As authors of this paper, it is relevant to acknowledge and admit that by writing for an academic audience about patient emancipation without a patient co-writer, or member checking with a patient participant, we ourselves are running the risk of perpetuating the same power dynamics we criticize by “speaking for” the “patient”. Co-producing education and research with patients is challenging on a multitude of levels. There are distinct challenges and obstacles within our systems to do it in a way that is thoughtful and minimally harmful, which speaks to how much work is still needed to enable patients to meaningfully take part in HPE. In regards to why member checking is not included in our study, in addition to privacy concerns and institutional ethics considerations that determine how it would even be possible, the main reason is the design and purpose of the study. Phenomenographical inquiry results in a collective expression of the different ways a given phenomenon can be understood. It is not interested in the elephant itself, rather the interpretation of the elephant through different points of view.

For this study, we hope to have emphasized the value and importance of so-called lay knowledge and expertise, even though the authors themselves work within the system. While we are a part of the system, we also brought our own personal patient lens into the analysis process.
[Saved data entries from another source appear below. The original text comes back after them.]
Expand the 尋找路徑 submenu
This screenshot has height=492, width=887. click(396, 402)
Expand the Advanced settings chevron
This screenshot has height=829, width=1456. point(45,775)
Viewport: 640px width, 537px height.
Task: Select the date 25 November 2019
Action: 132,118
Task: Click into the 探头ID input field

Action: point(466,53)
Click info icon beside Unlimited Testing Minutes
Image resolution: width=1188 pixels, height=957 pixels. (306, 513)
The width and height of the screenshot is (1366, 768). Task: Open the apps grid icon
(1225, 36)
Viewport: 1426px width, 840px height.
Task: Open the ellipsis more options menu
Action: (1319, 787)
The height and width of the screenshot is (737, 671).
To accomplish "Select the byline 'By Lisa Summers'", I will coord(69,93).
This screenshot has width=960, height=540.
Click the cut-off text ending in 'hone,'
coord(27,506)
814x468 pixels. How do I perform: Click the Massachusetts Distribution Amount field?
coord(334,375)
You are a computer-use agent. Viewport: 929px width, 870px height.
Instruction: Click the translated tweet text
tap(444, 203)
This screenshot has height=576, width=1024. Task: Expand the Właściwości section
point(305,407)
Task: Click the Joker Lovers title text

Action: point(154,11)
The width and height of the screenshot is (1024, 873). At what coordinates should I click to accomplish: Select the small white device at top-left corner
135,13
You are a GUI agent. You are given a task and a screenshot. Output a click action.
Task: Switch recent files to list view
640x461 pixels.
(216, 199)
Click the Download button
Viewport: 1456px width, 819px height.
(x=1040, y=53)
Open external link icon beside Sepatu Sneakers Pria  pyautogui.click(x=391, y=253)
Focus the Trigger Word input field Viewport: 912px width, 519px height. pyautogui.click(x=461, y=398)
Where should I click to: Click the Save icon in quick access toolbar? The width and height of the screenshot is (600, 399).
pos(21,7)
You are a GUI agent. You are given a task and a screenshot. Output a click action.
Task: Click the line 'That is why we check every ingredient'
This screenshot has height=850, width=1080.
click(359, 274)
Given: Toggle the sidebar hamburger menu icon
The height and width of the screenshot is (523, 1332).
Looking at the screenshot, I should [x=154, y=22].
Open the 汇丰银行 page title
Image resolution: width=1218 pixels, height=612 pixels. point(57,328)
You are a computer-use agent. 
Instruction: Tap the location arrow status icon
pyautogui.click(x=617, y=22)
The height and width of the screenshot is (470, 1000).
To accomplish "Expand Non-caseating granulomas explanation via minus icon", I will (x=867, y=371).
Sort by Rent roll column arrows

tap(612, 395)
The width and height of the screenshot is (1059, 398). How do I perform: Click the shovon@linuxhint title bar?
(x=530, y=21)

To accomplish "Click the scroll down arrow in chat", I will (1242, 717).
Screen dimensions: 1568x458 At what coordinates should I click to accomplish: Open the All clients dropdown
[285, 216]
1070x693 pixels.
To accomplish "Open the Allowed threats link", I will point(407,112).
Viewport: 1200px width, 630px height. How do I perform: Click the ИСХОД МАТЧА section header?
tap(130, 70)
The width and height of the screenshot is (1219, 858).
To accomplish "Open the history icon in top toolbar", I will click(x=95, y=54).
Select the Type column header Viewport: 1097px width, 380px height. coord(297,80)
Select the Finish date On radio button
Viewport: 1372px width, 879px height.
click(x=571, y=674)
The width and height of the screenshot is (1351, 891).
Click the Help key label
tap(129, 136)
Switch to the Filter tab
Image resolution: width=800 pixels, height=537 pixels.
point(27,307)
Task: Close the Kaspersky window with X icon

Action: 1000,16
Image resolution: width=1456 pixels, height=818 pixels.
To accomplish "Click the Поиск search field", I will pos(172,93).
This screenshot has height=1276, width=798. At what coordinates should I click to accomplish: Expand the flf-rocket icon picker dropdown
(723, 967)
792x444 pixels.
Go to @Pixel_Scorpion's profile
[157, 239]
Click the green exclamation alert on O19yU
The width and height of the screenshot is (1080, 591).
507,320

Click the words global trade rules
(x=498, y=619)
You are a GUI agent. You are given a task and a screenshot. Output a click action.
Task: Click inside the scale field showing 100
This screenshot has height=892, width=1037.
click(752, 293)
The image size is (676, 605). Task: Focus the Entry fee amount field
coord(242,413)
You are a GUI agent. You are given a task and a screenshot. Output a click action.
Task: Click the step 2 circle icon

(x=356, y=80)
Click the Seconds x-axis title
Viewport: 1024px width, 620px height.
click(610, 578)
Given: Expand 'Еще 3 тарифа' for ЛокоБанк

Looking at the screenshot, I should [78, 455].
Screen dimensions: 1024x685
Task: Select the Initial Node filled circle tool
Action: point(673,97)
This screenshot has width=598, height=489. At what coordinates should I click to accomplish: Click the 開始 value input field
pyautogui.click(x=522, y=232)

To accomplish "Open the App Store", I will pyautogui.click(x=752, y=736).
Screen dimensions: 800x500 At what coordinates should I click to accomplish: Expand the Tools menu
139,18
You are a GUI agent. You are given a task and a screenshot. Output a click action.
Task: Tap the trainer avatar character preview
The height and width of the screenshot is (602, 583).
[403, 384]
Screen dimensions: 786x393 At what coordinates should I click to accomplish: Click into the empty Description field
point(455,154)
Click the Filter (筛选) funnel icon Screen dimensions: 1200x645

The practical challenges and restrictions involved in co-producing are real and multi-layered. Reflecting on them is relevant, and including these reflections in the academic literature will hopefully push us to continue dismantling the barriers of true collaboration and co-production with patients.

Positionality and reflexivity statement

Emilia Kangasjarvi conceived the research and questions, designed the study, collected and analysed data and was the main contributor to the writing of the manuscript. She is an immigrant to Canada and her background is in social psychology and anthropology. Her research in Health Professions Education often reflects on experiences of navigating multiple different health systems as a patient of chronic health concerns.

Jacqueline Forsey assisted with data analyses, framing data interpretation and contributed the writing of the manuscript. She is a PhD student at the University of Toronto in the department of Rehabilitation Sciences studying the way we teach communication skills to Health Professionals. Her work in the field of Health Professions Education draws on and is inspired by her experiences as a patient and as the parent of a critically ill child.

Jory Simpson is a General Surgeon and Director of undergraduate education at the University of Toronto. He is the creator and the clinical director of the PAT program. He assisted with the design of the study and contributed to the writing of the manuscript. His research focuses on Humanism in Surgery and Surgical Education.

Stella Ng contributed to the study design, conceptualization and methodology, interpretation of data, pedagogical framing and was the senior contributor of the manuscript writing. She came to health professions education research after practicing with children and families at the intersection of public schools and health and rehabilitation clinics and institutions. At this interface, she witnessed and enacted the structural and systemic challenges to compassionate, collaborative, equitable care that she has now come to study and address through critical health research, education, and leadership.